What does poverty mean? One of the basic questions, posed to us in our required reading for this trip (When Helping Hurts by Steve Corbett & Brian Fikkert) and it has my mind working through ideas that I am not ready for…things that my heart doesn’t want to confront.
My initial answer is this: not being able to nourish your physical body and a lack of the ability to provide for (feed, wash, clothe, shelter) one’s self or dependents. The author asks us to consider some notations from a large research project that asked homeless people directly about the difficulty of their situations. Their responses detailed their feelings of shame, humiliation, a lack of human connection, of not being heard, and of being cut off from community. This small window into their lives allowed me to recognized that I had described a physical, logistical and material poverty while they identified a deeper emotional and philosophical need. The author asks us to consider that poverty goes beyond the material; that it is actually a brokenness of relationships. A brokenness of foundational relationships; a brokenness in our relationship to our Creator, to ourselves, to others, or to the rest of creation.

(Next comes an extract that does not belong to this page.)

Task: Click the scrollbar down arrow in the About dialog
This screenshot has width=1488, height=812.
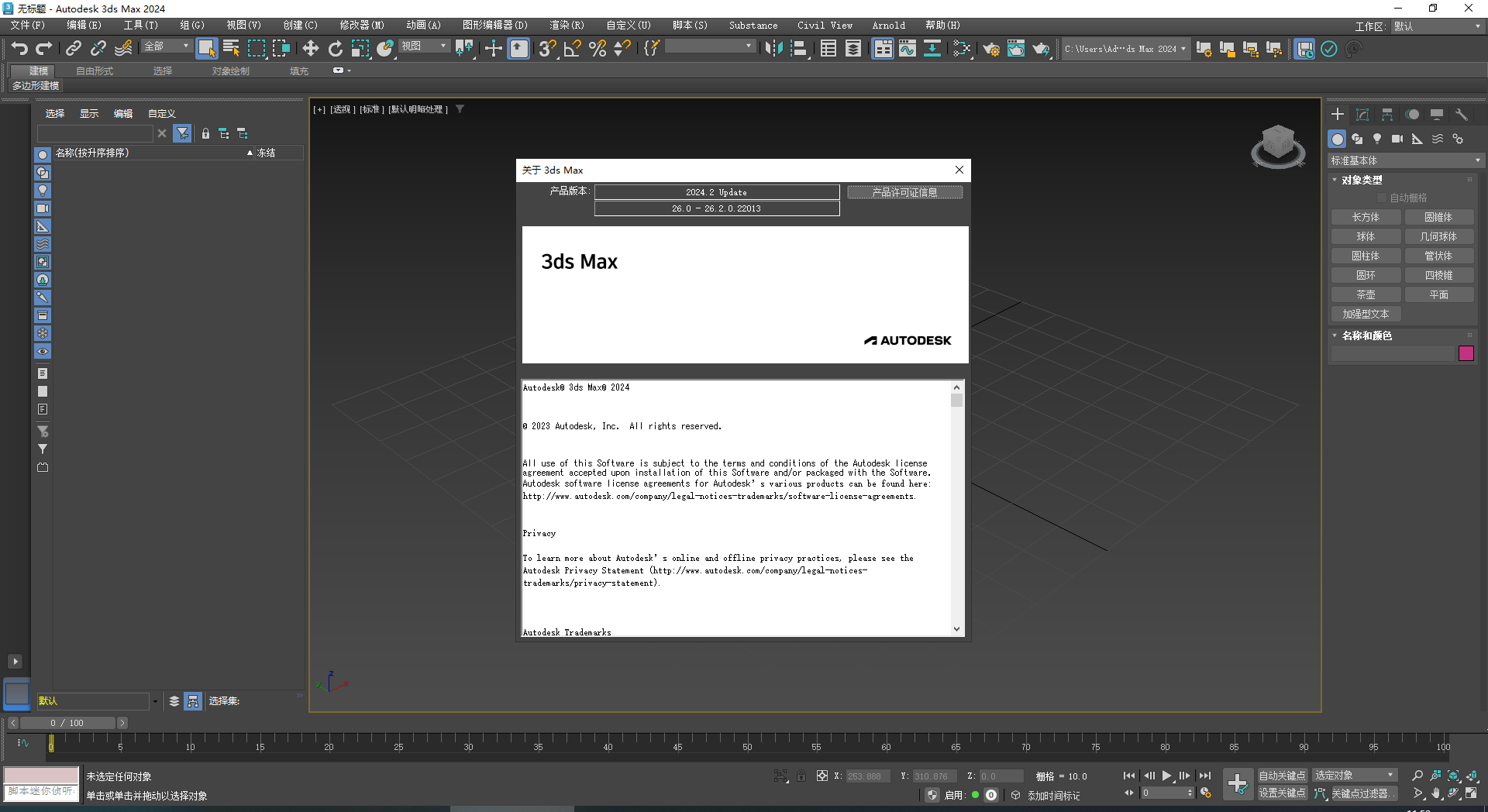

If poverty is rooted in the brokenness of relationships, then . . . who are the poor?
This next question allows me to consider this: are we all impoverished? Do I suffer from relational or spiritual poverty? Yes. I know that I do . . . do I look to the poor and believe I am not one of them? I do. Relative to others, I have an abundance of the material, but is their poverty in being economically rich? What does it look like?
We try to help based on our own limited understanding of poverty, but here I learn that it is imperative to step backward to consider the reach of poverty. If we are all suffering from poverty of some form, and I believe that we are indeed suffering from relational brokenness even if we cannot identify it, then the idea of humanitarian work moves from a mindset that we are the well helping the unwell to a whole new way: the unwell and the unwell connecting with each other with compassion. While I have been believing that I was qualified to come here to this place and offer help based on my own material abundance but I have missed something. I also have a deep need for brokenness in my foundational relationships to be restored. I will not be able to truly help anyone until I understand that I am in need of relief from relational brokenness too. I am not okay, you are not okay, but God can help us both. In just two days, the truth of this is made real to me in each interaction I have here.
There is a joy in these people that I have seen but not felt. The incredible level of their reliance on God for their every need, and the joy they express in doing so is astounding. I pray, I place my cares at the foot of the cross. But because I have the means to do otherwise, I often believe that I am the one who solves my worries, that I have worked for what I have rather then seeing that everything I have has been given to me. There is a freedom here, in this place of thought and knowledge that I am desperate to know more deeply.